Early Life and Education
Nigel was born in Bristol and grew up in the Gloucestershire countryside. He studied at the West of England College of Art from 1960-64 and went on to the Royal College of Art from 1964-67. A Harkness Fellowship in 1967 took him to the United States for two years, choosing California as his base to experience both the city of Los Angeles and the Mojave Desert.
Career and Awards
From 1971 to 1981 Nigel was a lecturer and external examiner of the Royal College of Art, London, and ran the MA sculpture course at Chelsea College of Art and Design. In 1995 he won the Pollock-Krasner Award and in 2001 he had a residency at Chretzeturm, Stein Am Rhein, Switzerland. In 2002 Nigel was awarded the Jack Goldhill Sculpture Prize and a year later he was elected a Royal Academician. In 2017 he was awarded an Honorary Doctorate from the University of the Arts, London.
Exhibitions and Gallery Representation
Nigel had his first European solo show in 1967 at Galerie Givaudan Paris. Since then he has had over 100 solo and over 300 group exhibitions around the world. Major solo exhibitions include the Kunsthalle Mannheim 2004, a major retrospective at Yorkshire Sculpture Park 2008 and at The Royal Academy, London 2011. In 2020 he exhibited in South Korea at Mo J Gallery. Recent solo shows include Annely Juda Fine Art Gallery in London, 2021, Galerie Andres Thalmann Zürich 2022, Pangolin, London and Galerie Scheffel, Germany in 2023, Galerie Andres Thalmann Paris 2024.
On his upcoming Magdalene show, he says:
I was delighted to be offered an exhibition at the beautiful Robert Cripps Gallery at Magdalene College, Cambridge as it seems the perfect venue for an exhibition of my drawings and small sculptures. It has a long vista for experiencing larger works on paper and an intimacy conducive to exploring smaller pieces.
As well as drawings, there are three fine vitrines which will display small scale sculptures, both maquettes as well as finished works and also notebooks.
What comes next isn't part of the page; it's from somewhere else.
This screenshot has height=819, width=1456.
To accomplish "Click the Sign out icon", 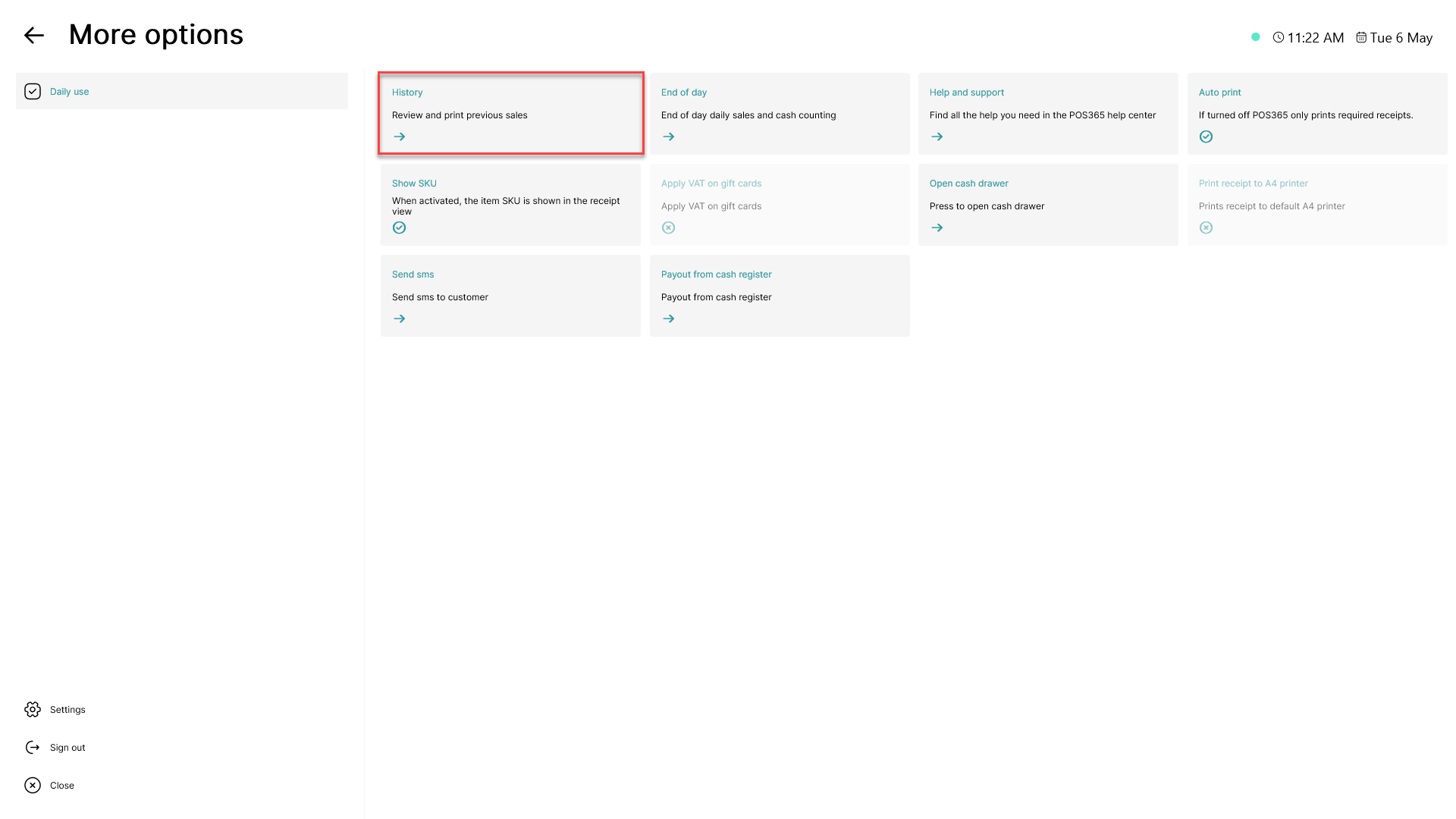I will point(33,747).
I find there is a symbiotic relationship between two and three dimensional works in which neither take precedence over the other. Drawing has played a constant and vital part in my work and not solely as preliminary studies for sculpture. It has allowed for related explorations freed from the tyranny of gravity to which sculpture is inextricably chained.
Certain views, trees and objects might draw me to them and then I reciprocate by drawing them in return. Drawing for me can be seeing, thinking, exploring, connecting and distilling. You need to know something about the subject in order to draw it and once drawn, it’s never forgotten.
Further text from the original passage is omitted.